É
muito difícil fazer contas.
Sabemos
que a grande maioria dos sectores da economia está parada em virtude da
pandemia. E dizem-nos, quem bem o terá estudado, que paragens desta monta
poderão vir a corresponder a quebras de cerca de 8% do PIB por trimestre.
Sabemos também que as importações de bens duradouros, como os automóveis e
outros equipamentos, diminuíram drasticamente. Que a construção civil – que não
parou por completo – e sobretudo o turismo, a restauração e o comércio sofrem
perdas dramáticas. Tudo isso é quantificável e se contabiliza.
Talvez
mais importante ainda, a crise está a reforçar as desigualdades, a fazer aumentar
o risco de pobreza, a agravar as condições de vida mesmo de quem tem, ou tinha,
trabalho, os especialistas nestes domínios têm sido bem claros. Os precários,
os contratados a termo certo, os trabalhadores temporários, os que fazem
involuntariamente horário parcial são os primeiros a sofrer. Em consequência, os
seus consumos e de suas famílias reduzem-se ao mínimo, muitos passam mesmo mal
e com carências de vários tipos. De entre eles, alguns sentir-se-ão uma vez
mais atraídos pelo recurso ao crédito, sempre revestido de roupagens tão
tentadoras quanto enganosas. Também estas quebras se poderão calcular, com um
mínimo de rigor. É todo um agravamento nas condições de vida destas populações,
os últimos posts deste blogue bem o
têm caracterizado.
Muitos,
ainda, sofrem infelizmente os efeitos directos da pandemia. Estão doentes, com
maior ou menor gravidade, viram familiares seus a não conseguirem resistir, em
muitos casos estão internados ou em quarentena. Os seus consumos diminuíram também,
naturalmente. Não terão, entretanto, tido menos despesas com saúde nem com
equipamentos de protecção contra o vírus, nem com os consumos relativamente fixos
de energia, comunicações, manutenção em geral.
E todos
os outros? Os que mantêm os seus vencimentos, as suas pensões de reforma,
outros eventuais rendimentos, como os de propriedade? E que se encontram
igualmente confinados…
Diz-nos
o senso comum que todos os consumos correntes dos que têm a sorte de não terem
sido directamente afectados se encontram igualmente em queda acentuada: não se
fazem, ou reduzem-se ao mínimo, as despesas com restauração, as saídas de
turismo e lazer são agora inexistentes, as visitas aos centros comerciais foram
adiadas sine die, recupera-se e
reutiliza-se muito mais, por vezes como nunca se tinha pensado ser possível.
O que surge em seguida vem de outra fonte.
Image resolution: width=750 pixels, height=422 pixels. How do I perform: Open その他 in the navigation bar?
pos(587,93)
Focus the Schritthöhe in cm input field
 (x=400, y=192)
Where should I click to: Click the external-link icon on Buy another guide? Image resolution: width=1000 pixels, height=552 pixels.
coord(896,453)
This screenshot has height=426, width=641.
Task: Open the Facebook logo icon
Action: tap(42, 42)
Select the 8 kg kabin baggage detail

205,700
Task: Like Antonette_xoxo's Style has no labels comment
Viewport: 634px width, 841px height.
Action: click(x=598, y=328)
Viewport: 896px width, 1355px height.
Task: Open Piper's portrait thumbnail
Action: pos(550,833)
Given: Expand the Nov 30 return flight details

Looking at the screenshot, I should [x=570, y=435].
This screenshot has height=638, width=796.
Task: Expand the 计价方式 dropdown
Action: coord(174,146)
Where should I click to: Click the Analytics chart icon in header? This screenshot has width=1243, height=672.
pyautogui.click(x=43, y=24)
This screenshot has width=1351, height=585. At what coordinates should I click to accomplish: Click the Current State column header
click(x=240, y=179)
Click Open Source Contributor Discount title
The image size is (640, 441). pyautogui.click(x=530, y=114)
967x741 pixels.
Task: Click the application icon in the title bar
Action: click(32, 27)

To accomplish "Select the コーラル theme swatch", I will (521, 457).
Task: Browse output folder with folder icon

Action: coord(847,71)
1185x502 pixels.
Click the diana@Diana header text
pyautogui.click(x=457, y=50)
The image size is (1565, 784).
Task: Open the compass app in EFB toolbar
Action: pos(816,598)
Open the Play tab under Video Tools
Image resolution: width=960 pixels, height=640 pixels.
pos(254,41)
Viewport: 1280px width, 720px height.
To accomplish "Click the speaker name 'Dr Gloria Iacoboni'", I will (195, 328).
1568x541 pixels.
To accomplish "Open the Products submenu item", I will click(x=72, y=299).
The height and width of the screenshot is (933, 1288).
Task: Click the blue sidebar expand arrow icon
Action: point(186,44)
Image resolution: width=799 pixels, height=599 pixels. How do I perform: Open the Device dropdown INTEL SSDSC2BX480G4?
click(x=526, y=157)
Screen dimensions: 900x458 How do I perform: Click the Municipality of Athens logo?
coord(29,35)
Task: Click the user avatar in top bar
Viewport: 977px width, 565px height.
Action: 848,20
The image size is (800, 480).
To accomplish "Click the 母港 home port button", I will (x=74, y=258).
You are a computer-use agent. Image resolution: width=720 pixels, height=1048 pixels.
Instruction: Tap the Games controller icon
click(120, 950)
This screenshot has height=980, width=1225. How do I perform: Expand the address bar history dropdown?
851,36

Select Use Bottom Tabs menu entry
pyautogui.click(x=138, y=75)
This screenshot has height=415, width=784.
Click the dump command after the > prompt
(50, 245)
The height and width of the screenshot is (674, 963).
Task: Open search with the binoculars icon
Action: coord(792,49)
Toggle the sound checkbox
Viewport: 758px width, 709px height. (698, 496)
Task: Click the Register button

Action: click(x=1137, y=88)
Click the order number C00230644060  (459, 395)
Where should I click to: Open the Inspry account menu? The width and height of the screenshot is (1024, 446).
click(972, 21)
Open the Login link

E,
no entanto, todas estas pessoas sobrevivem, não parece que o seu estado de
saúde física se tenha agravado[1] e, mesmo mentalmente, há
quem tenha aprendido a mitigar o confinamento através de consumos culturais por
streaming, visitas virtuais a museus
e galerias de arte, releitura de livros ou sua leitura em formato e-book.
Não
é o mesmo, bem o sabemos, os consumos culturais e intelectuais vivem muito
também da frequência dos espaços onde habitualmente têm lugar e do contacto
directo com os criadores. Por outro lado, a vida social e afectiva sofre como
nunca a perda do outro, sobretudo em famílias com várias gerações distantes
entre si e, muito especialmente, para as pessoas que vivem isoladas. A
mobilidade revelou-se-nos também, com efeito, como um bem de valor nunca
suspeitado.
Todos
estes constituem bens essenciais numa sociedade moderna.
Mas
todos os outros consumos, aqueles que deixámos de fazer, ou passámos a fazer em
casa, a produzir, a reutilizar e arranjar por nós próprios, a substituir por
alternativas mais simples e directas, aqueles de que aprendemos a prescindir? Quantos
desses consumos serão, efectivamente, indispensáveis à vida numa sociedade
moderna?
É
muito difícil fazer contas, volto a repetir. Mas seria um desafio interessante:
o de calcular quanto custa o supérfluo. Isto é, o de fazer contas àquilo que
gastamos e de que, verdadeiramente, não necessitamos para viver condignamente.
Seria uma atitude ecologicamente coerente. Além disso, se os mecanismos de
redistribuição funcionassem adequadamente – o que é toda uma outra questão… –
seria um primeiro passo importante no caminho para uma sociedade mais justa e
inclusiva.
[1] Pese
embora o facto de, como sabemos, muitas consultas e actos médicos de rotina
estarem a ser adiados por receio de contágio.